David: Pressured. Pressured.

Kevin: Oh, a little bit.

David: If Trump turns on the heat through his tweets and through the public channels, what does he do behind closed doors, and the private channels? This is where I think a good question has been asked, “Is this an unscheduled meeting between Trump, Mnuchin and Powell, on the economy?” I’m not trying to be conspiracy theory oriented, but there are rumors that there is a big bank that is having problems. Ordinarily, you don’t get that group together to just sort of remind everybody of what their marching orders and what their duty is. Maybe that’s what happened. I wasn’t there, I don’t know. But we do have Trump saying, “Hey, good meeting.
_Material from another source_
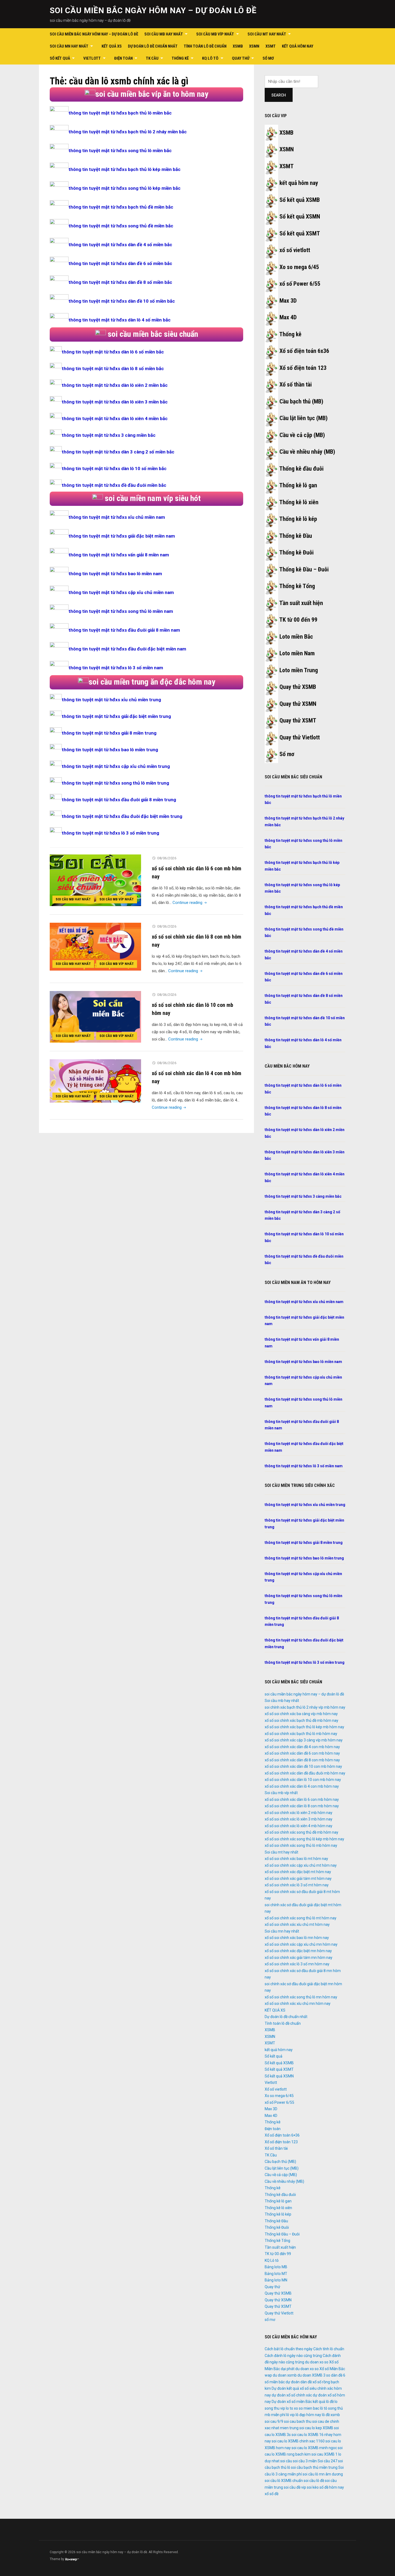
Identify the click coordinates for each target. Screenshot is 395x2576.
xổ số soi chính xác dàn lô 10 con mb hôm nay (303, 1779)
I communicated my message,” and Powell saying, “I heard the message,” and almost a little bit of a pushback, “I’ll operate according to the legal mandates.”

What does that mean? Price stability and full employment are the two legal mandates.

Kevin: But what was said at the Economics Club in New York? I think Trump was saying, “Give me some of that money,” wasn’t he? “Yeah, give me a little bit of that money.” What he is talking about is what the Europeans have been pumping in.

David: And I think the Fed is signaling something else, because in their view it is far more costly to not be involved in the markets at this point, and what other costs were conveyed to Jerome Powell in the oval office earlier this week. Last week, Tuesday, the president was slinging mud at the Fed for not introducing negative rates. We mentioned it in the commentary last week. Again, that was the Economics Club of New York speech, “Gimme me some of that money,” as our very eloquent president would say. “Why don’t we have negative rates in the U.S. just like the Europeans do?” And of course, his contention is that stocks would be 25% higher than current levels if he got what he wanted, if there was even more benevolence from the Economic Steering Committee, that is, the Federal Open Markets Committee, the FOMC at the Fed.

Kevin: You talked about something going on in the background. We’ve talked before, could it be Deutsche Bank that is the black hole that is sucking liquidity? All crisis, every time, is a lack of liquidity, right? That’s what financial crisis always is. So what do you do? You just create out of thin air the liquidity. But what bothers me, Dave, is we’re not talking about side joint kinds of countries. We’re talking about the two most powerful countries in the world. The United States and China right now are scrambling to provide enough liquidity.

David: And there wasn’t a huge move by the Chinese this week, but they did cut short-term funding rates for the first time since 2015, 5 basis points, not a very big deal, but they are also involved in their own repo and reverse repo market. I just think it is fascinating that you have the two largest contributors to global GDP, the U.S. and China. They are both actively influencing the credit markets and they want to facilitate calm, and if you move beyond the treasury purchases – you remember we had Charles Goodhart on the program a couple of years ago.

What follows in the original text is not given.